— Task directions —
Can you copy out all of the data below, line for line, without changing a single character?

[START]

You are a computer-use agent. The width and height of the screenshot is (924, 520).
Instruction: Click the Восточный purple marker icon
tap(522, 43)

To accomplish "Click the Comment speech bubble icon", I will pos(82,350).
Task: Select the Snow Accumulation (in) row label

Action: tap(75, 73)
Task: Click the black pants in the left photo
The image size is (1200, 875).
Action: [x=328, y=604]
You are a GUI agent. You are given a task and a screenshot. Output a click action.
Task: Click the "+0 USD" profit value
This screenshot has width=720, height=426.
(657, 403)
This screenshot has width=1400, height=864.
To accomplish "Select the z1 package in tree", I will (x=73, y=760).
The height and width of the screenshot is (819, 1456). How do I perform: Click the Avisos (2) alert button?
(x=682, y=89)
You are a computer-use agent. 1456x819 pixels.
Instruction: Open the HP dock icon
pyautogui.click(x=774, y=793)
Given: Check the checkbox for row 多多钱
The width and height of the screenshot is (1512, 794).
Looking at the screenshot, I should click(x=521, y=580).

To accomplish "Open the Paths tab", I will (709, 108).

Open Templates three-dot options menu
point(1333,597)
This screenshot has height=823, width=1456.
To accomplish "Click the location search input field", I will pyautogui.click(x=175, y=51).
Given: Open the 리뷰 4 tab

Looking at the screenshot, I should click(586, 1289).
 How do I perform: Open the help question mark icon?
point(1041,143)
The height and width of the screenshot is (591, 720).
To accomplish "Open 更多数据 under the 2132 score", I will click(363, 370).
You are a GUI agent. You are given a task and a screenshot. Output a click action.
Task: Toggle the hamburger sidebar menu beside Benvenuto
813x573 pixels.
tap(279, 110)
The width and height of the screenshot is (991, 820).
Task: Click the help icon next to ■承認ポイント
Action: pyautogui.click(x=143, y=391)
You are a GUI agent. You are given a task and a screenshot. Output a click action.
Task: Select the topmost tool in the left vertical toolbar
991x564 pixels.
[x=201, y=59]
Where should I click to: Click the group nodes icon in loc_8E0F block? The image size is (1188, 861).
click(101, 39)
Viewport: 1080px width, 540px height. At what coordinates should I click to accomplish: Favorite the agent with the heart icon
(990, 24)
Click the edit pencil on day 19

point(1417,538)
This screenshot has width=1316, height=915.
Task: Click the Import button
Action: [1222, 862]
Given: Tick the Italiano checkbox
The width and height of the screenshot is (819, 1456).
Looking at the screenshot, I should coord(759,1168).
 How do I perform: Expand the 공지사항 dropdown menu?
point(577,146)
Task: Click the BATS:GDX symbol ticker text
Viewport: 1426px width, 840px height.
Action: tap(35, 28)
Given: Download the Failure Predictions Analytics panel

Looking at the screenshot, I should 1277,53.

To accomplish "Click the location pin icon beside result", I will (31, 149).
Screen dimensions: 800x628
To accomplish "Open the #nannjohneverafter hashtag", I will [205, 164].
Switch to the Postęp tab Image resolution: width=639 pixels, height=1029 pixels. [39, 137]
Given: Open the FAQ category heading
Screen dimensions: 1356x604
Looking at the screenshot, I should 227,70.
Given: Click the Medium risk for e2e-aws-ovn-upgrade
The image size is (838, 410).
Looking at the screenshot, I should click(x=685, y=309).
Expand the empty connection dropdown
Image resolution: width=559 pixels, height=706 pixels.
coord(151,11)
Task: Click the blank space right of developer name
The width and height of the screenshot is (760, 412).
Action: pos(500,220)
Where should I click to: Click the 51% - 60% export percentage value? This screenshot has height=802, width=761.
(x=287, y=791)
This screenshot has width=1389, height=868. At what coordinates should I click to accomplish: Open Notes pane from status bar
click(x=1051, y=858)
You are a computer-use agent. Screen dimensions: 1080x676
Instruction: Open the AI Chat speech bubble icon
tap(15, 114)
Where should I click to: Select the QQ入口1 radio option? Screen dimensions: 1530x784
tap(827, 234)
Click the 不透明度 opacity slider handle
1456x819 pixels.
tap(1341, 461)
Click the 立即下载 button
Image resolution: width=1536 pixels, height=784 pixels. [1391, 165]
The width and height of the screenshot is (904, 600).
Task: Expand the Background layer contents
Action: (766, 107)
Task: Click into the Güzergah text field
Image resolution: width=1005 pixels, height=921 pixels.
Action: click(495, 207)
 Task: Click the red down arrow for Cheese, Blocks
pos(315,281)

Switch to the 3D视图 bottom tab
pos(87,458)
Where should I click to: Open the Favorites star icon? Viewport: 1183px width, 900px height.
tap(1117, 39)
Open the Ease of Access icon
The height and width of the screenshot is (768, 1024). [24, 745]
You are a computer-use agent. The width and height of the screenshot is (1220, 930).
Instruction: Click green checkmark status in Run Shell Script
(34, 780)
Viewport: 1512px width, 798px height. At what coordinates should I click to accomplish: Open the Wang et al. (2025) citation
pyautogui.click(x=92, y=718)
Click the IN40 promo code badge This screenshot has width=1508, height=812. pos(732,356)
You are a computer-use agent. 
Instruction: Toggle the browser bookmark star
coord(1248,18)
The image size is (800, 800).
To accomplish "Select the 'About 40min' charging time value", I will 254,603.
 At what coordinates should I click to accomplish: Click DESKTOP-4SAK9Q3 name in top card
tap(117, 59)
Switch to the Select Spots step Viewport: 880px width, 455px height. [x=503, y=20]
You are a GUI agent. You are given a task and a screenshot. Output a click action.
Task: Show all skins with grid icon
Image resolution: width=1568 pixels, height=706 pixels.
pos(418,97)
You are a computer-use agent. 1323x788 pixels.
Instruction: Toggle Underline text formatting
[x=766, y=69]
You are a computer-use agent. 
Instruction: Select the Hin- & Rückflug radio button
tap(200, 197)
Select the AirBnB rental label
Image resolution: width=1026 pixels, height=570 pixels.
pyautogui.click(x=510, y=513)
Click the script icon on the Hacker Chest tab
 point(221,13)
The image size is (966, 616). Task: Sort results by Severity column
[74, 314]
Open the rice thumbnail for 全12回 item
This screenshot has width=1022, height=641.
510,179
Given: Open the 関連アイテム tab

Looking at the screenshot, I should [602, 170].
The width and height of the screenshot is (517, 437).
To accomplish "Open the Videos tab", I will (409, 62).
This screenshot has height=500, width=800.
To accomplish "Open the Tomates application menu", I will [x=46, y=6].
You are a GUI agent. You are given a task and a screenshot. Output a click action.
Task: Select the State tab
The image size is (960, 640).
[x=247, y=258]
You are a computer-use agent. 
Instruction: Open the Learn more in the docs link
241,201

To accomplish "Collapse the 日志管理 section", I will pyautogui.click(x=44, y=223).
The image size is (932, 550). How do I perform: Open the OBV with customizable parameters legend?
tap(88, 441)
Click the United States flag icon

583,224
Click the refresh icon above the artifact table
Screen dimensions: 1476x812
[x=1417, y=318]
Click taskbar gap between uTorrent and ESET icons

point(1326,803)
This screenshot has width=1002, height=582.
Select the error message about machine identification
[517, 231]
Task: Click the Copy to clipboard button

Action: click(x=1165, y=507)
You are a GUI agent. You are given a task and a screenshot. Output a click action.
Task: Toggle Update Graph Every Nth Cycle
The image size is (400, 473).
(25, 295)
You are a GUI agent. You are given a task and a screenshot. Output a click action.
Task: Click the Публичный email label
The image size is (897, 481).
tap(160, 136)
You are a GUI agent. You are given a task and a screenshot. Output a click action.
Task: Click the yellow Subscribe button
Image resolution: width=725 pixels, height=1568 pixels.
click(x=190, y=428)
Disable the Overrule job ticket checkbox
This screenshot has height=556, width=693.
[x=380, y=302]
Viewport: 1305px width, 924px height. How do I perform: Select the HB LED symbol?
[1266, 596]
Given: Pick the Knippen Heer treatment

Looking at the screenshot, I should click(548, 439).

[END]

— Solution for this task —
You are a computer-use agent. The width and height of the screenshot is (924, 520).
Instruction: Click the Восточный purple marker icon
tap(522, 43)

To accomplish "Click the Comment speech bubble icon", I will pos(82,350).
Task: Select the Snow Accumulation (in) row label

Action: tap(75, 73)
Task: Click the black pants in the left photo
The image size is (1200, 875).
Action: [x=328, y=604]
You are a GUI agent. You are given a task and a screenshot. Output a click action.
Task: Click the "+0 USD" profit value
This screenshot has width=720, height=426.
(657, 403)
This screenshot has width=1400, height=864.
To accomplish "Select the z1 package in tree", I will (x=73, y=760).
The height and width of the screenshot is (819, 1456). How do I perform: Click the Avisos (2) alert button?
(x=682, y=89)
You are a computer-use agent. 1456x819 pixels.
Instruction: Open the HP dock icon
pyautogui.click(x=774, y=793)
Given: Check the checkbox for row 多多钱
The width and height of the screenshot is (1512, 794).
Looking at the screenshot, I should click(x=521, y=580).

To accomplish "Open the Paths tab", I will (709, 108).

Open Templates three-dot options menu
point(1333,597)
This screenshot has height=823, width=1456.
To accomplish "Click the location search input field", I will pyautogui.click(x=175, y=51).
Given: Open the 리뷰 4 tab

Looking at the screenshot, I should click(586, 1289).
 How do I perform: Open the help question mark icon?
point(1041,143)
The height and width of the screenshot is (591, 720).
To accomplish "Open 更多数据 under the 2132 score", I will click(363, 370).
You are a GUI agent. You are given a task and a screenshot. Output a click action.
Task: Toggle the hamburger sidebar menu beside Benvenuto
813x573 pixels.
tap(279, 110)
The width and height of the screenshot is (991, 820).
Task: Click the help icon next to ■承認ポイント
Action: pyautogui.click(x=143, y=391)
You are a GUI agent. You are given a task and a screenshot. Output a click action.
Task: Select the topmost tool in the left vertical toolbar
991x564 pixels.
[x=201, y=59]
Where should I click to: Click the group nodes icon in loc_8E0F block? The image size is (1188, 861).
click(101, 39)
Viewport: 1080px width, 540px height. At what coordinates should I click to accomplish: Favorite the agent with the heart icon
(990, 24)
Click the edit pencil on day 19

point(1417,538)
This screenshot has width=1316, height=915.
Task: Click the Import button
Action: [1222, 862]
Given: Tick the Italiano checkbox
The width and height of the screenshot is (819, 1456).
Looking at the screenshot, I should coord(759,1168).
 How do I perform: Expand the 공지사항 dropdown menu?
point(577,146)
Task: Click the BATS:GDX symbol ticker text
Viewport: 1426px width, 840px height.
Action: tap(35, 28)
Given: Download the Failure Predictions Analytics panel

Looking at the screenshot, I should 1277,53.

To accomplish "Click the location pin icon beside result", I will (31, 149).
Screen dimensions: 800x628
To accomplish "Open the #nannjohneverafter hashtag", I will [205, 164].
Switch to the Postęp tab Image resolution: width=639 pixels, height=1029 pixels. [39, 137]
Given: Open the FAQ category heading
Screen dimensions: 1356x604
Looking at the screenshot, I should 227,70.
Given: Click the Medium risk for e2e-aws-ovn-upgrade
The image size is (838, 410).
Looking at the screenshot, I should click(x=685, y=309).
Expand the empty connection dropdown
Image resolution: width=559 pixels, height=706 pixels.
coord(151,11)
Task: Click the blank space right of developer name
The width and height of the screenshot is (760, 412).
Action: pos(500,220)
Where should I click to: Click the 51% - 60% export percentage value? This screenshot has height=802, width=761.
(x=287, y=791)
This screenshot has width=1389, height=868. At what coordinates should I click to accomplish: Open Notes pane from status bar
click(x=1051, y=858)
You are a computer-use agent. Screen dimensions: 1080x676
Instruction: Open the AI Chat speech bubble icon
tap(15, 114)
Where should I click to: Select the QQ入口1 radio option? Screen dimensions: 1530x784
tap(827, 234)
Click the 不透明度 opacity slider handle
1456x819 pixels.
tap(1341, 461)
Click the 立即下载 button
Image resolution: width=1536 pixels, height=784 pixels. [1391, 165]
The width and height of the screenshot is (904, 600).
Task: Expand the Background layer contents
Action: (766, 107)
Task: Click into the Güzergah text field
Image resolution: width=1005 pixels, height=921 pixels.
Action: click(495, 207)
 Task: Click the red down arrow for Cheese, Blocks
pos(315,281)

Switch to the 3D视图 bottom tab
pos(87,458)
Where should I click to: Open the Favorites star icon? Viewport: 1183px width, 900px height.
tap(1117, 39)
Open the Ease of Access icon
The height and width of the screenshot is (768, 1024). [24, 745]
You are a computer-use agent. The width and height of the screenshot is (1220, 930).
Instruction: Click green checkmark status in Run Shell Script
(34, 780)
Viewport: 1512px width, 798px height. At what coordinates should I click to accomplish: Open the Wang et al. (2025) citation
pyautogui.click(x=92, y=718)
Click the IN40 promo code badge This screenshot has width=1508, height=812. pos(732,356)
You are a computer-use agent. 
Instruction: Toggle the browser bookmark star
coord(1248,18)
The image size is (800, 800).
To accomplish "Select the 'About 40min' charging time value", I will 254,603.
 At what coordinates should I click to accomplish: Click DESKTOP-4SAK9Q3 name in top card
tap(117, 59)
Switch to the Select Spots step Viewport: 880px width, 455px height. [x=503, y=20]
You are a GUI agent. You are given a task and a screenshot. Output a click action.
Task: Show all skins with grid icon
Image resolution: width=1568 pixels, height=706 pixels.
pos(418,97)
You are a computer-use agent. 1323x788 pixels.
Instruction: Toggle Underline text formatting
[x=766, y=69]
You are a computer-use agent. 
Instruction: Select the Hin- & Rückflug radio button
tap(200, 197)
Select the AirBnB rental label
Image resolution: width=1026 pixels, height=570 pixels.
pyautogui.click(x=510, y=513)
Click the script icon on the Hacker Chest tab
 point(221,13)
The image size is (966, 616). Task: Sort results by Severity column
[74, 314]
Open the rice thumbnail for 全12回 item
This screenshot has width=1022, height=641.
510,179
Given: Open the 関連アイテム tab

Looking at the screenshot, I should [602, 170].
The width and height of the screenshot is (517, 437).
To accomplish "Open the Videos tab", I will (409, 62).
This screenshot has height=500, width=800.
To accomplish "Open the Tomates application menu", I will [x=46, y=6].
You are a GUI agent. You are given a task and a screenshot. Output a click action.
Task: Select the State tab
The image size is (960, 640).
[x=247, y=258]
You are a computer-use agent. 
Instruction: Open the Learn more in the docs link
241,201

To accomplish "Collapse the 日志管理 section", I will pyautogui.click(x=44, y=223).
The image size is (932, 550). How do I perform: Open the OBV with customizable parameters legend?
tap(88, 441)
Click the United States flag icon

583,224
Click the refresh icon above the artifact table
Screen dimensions: 1476x812
[x=1417, y=318]
Click taskbar gap between uTorrent and ESET icons

point(1326,803)
This screenshot has width=1002, height=582.
Select the error message about machine identification
[517, 231]
Task: Click the Copy to clipboard button

Action: click(x=1165, y=507)
You are a GUI agent. You are given a task and a screenshot. Output a click action.
Task: Toggle Update Graph Every Nth Cycle
The image size is (400, 473).
(25, 295)
You are a GUI agent. You are given a task and a screenshot. Output a click action.
Task: Click the Публичный email label
The image size is (897, 481).
tap(160, 136)
You are a GUI agent. You are given a task and a screenshot. Output a click action.
Task: Click the yellow Subscribe button
Image resolution: width=725 pixels, height=1568 pixels.
click(x=190, y=428)
Disable the Overrule job ticket checkbox
This screenshot has height=556, width=693.
[x=380, y=302]
Viewport: 1305px width, 924px height. How do I perform: Select the HB LED symbol?
[1266, 596]
Given: Pick the Knippen Heer treatment

Looking at the screenshot, I should click(548, 439).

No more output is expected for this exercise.